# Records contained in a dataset

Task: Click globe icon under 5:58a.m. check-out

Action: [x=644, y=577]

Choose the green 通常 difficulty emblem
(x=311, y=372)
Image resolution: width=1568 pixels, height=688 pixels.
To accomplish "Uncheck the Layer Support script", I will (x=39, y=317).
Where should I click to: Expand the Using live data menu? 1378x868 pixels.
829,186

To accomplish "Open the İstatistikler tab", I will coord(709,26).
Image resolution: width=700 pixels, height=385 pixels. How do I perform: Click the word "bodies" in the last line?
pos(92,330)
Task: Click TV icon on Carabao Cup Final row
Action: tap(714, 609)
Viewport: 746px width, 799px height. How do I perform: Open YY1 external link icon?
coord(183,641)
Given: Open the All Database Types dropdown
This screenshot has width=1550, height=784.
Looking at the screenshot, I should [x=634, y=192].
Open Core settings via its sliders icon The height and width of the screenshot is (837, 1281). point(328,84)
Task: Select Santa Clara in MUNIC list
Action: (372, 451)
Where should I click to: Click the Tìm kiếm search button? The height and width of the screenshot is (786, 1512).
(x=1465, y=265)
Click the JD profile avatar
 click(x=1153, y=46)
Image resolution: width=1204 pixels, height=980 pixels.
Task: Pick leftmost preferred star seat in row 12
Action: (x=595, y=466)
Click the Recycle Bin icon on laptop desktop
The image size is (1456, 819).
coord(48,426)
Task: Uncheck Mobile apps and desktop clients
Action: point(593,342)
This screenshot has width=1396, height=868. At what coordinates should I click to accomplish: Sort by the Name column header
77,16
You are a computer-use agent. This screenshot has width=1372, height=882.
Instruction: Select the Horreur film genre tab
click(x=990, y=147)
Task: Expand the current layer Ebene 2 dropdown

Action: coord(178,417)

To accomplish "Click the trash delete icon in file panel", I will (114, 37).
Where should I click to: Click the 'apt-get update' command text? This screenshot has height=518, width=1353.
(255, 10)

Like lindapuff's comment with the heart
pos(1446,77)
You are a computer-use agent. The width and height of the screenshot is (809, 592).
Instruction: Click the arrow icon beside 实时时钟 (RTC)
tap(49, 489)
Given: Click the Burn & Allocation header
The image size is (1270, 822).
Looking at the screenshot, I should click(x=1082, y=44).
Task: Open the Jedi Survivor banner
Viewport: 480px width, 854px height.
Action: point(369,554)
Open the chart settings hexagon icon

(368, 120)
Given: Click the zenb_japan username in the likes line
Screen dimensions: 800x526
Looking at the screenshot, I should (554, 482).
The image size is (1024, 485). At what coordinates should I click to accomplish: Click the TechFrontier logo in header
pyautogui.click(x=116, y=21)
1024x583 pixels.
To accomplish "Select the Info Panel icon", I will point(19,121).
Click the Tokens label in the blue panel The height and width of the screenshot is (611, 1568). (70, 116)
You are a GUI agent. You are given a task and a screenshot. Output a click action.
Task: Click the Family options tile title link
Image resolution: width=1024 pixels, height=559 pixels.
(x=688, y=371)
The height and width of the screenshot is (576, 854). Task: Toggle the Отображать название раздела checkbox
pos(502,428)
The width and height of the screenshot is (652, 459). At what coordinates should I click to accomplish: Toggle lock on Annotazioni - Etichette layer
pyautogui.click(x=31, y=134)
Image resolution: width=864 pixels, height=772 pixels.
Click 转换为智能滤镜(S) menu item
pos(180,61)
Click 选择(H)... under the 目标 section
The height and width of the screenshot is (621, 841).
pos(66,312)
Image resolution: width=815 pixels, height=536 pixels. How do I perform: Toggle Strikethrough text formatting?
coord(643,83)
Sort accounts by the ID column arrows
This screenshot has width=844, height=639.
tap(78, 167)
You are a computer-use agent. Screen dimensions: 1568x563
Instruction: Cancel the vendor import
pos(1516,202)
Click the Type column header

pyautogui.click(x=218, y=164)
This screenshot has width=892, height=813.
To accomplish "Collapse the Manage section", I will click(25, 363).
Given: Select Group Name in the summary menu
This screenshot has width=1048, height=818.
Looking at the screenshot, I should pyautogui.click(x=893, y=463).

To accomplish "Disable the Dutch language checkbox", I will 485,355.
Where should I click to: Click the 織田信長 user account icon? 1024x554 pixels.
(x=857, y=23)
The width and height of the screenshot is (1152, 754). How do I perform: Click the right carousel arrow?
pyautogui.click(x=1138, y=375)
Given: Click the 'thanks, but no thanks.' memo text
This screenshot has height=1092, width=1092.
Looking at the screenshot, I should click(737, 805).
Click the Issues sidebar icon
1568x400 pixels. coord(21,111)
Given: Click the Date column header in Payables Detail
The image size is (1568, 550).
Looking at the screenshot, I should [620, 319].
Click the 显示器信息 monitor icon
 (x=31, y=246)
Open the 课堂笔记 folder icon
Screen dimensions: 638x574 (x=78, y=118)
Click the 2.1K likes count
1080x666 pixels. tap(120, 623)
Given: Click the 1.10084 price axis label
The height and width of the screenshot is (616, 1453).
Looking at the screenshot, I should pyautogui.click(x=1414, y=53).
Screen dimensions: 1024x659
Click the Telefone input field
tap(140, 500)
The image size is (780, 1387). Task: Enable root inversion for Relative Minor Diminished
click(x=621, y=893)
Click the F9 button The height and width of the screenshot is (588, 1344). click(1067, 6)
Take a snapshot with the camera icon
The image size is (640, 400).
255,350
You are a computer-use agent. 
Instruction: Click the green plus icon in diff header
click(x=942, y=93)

# EXERCISE REQUIREMENTS
Your task is to write out, exactly, the line that contains "Click the F9" and each line after it to the end of the data, with no other lines.

# EXERCISE RESPONSE
Click the F9 button The height and width of the screenshot is (588, 1344). click(1067, 6)
Take a snapshot with the camera icon
The image size is (640, 400).
255,350
You are a computer-use agent. 
Instruction: Click the green plus icon in diff header
click(x=942, y=93)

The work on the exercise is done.